_Input_

--

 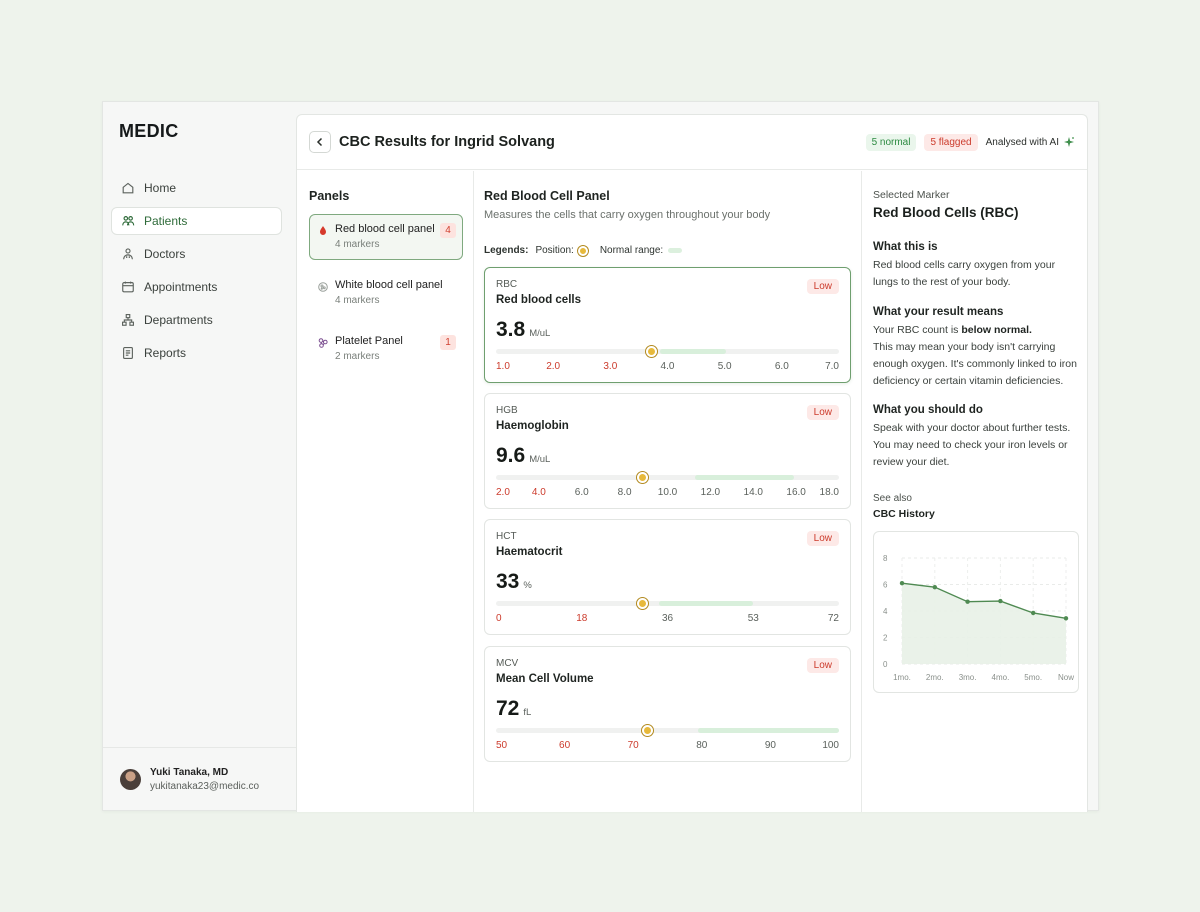 What do you see at coordinates (832, 366) in the screenshot?
I see `range-tick: 7.0` at bounding box center [832, 366].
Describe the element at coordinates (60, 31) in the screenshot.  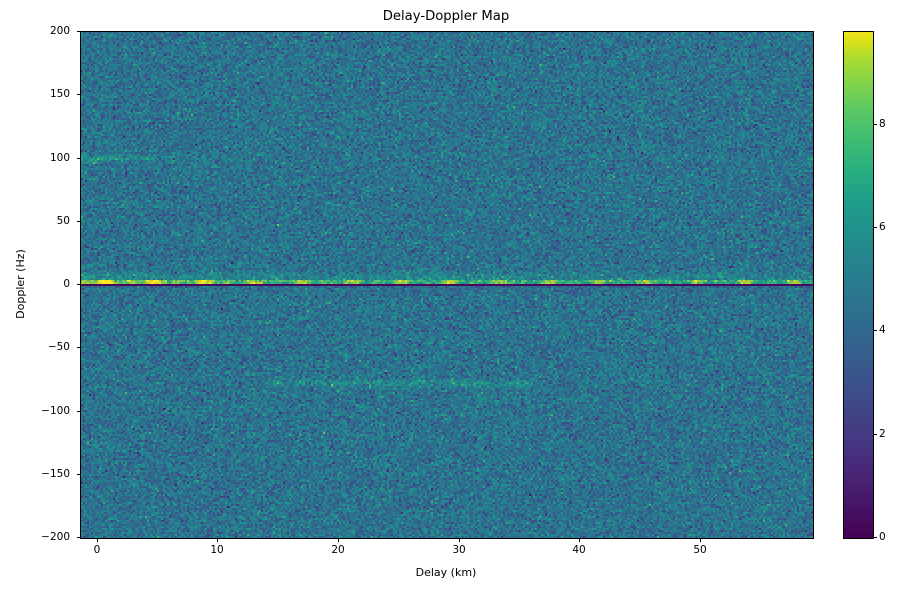
I see `y-tick-label: 200` at that location.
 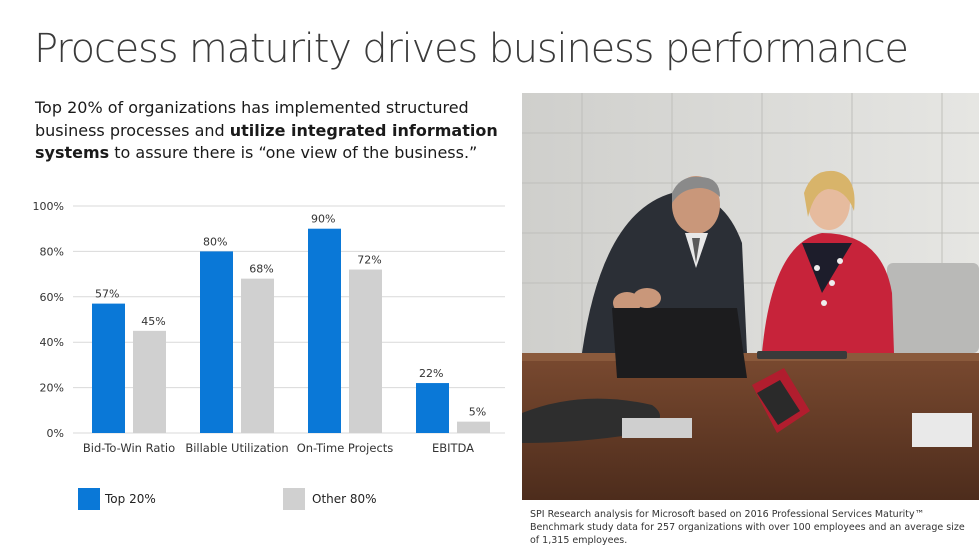 I want to click on x-tick-label: On-Time Projects, so click(x=346, y=448).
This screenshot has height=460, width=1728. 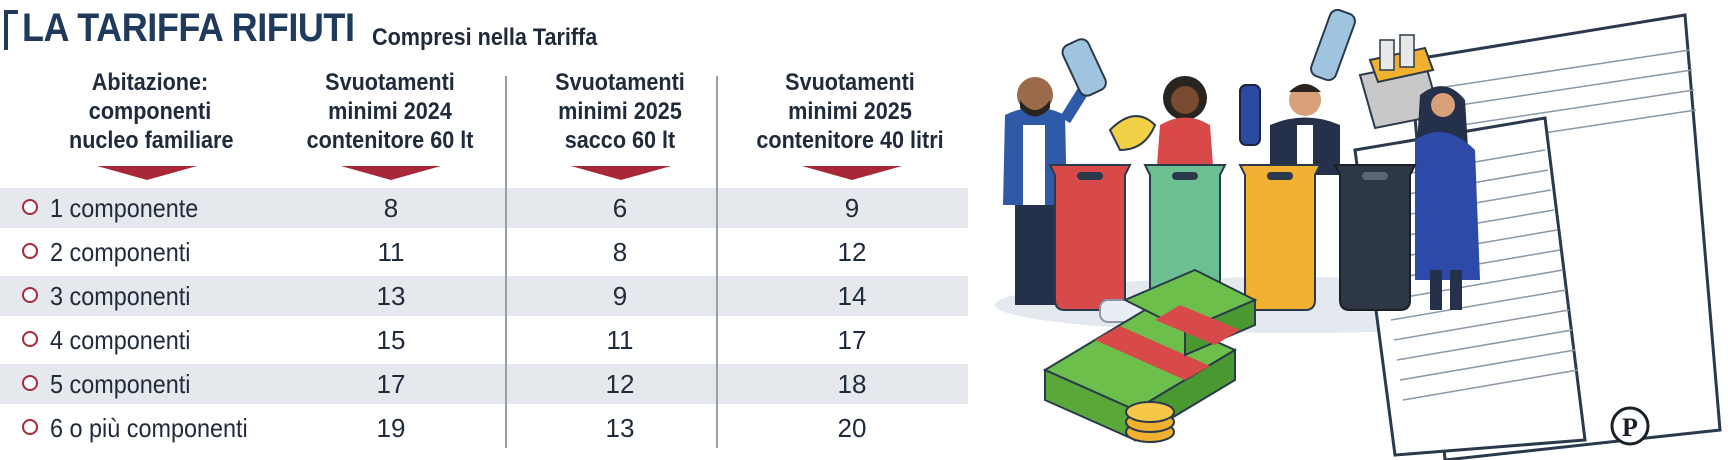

--

Rewrite all of the entries above with "element" swapped for "item" and nothing else altered. Omit the pictures.

  What do you see at coordinates (832, 366) in the screenshot?
I see `range-tick: 7.0` at bounding box center [832, 366].
Describe the item at coordinates (60, 31) in the screenshot.  
I see `y-tick-label: 200` at that location.
  I want to click on x-tick-label: On-Time Projects, so click(x=346, y=448).
This screenshot has height=460, width=1728. 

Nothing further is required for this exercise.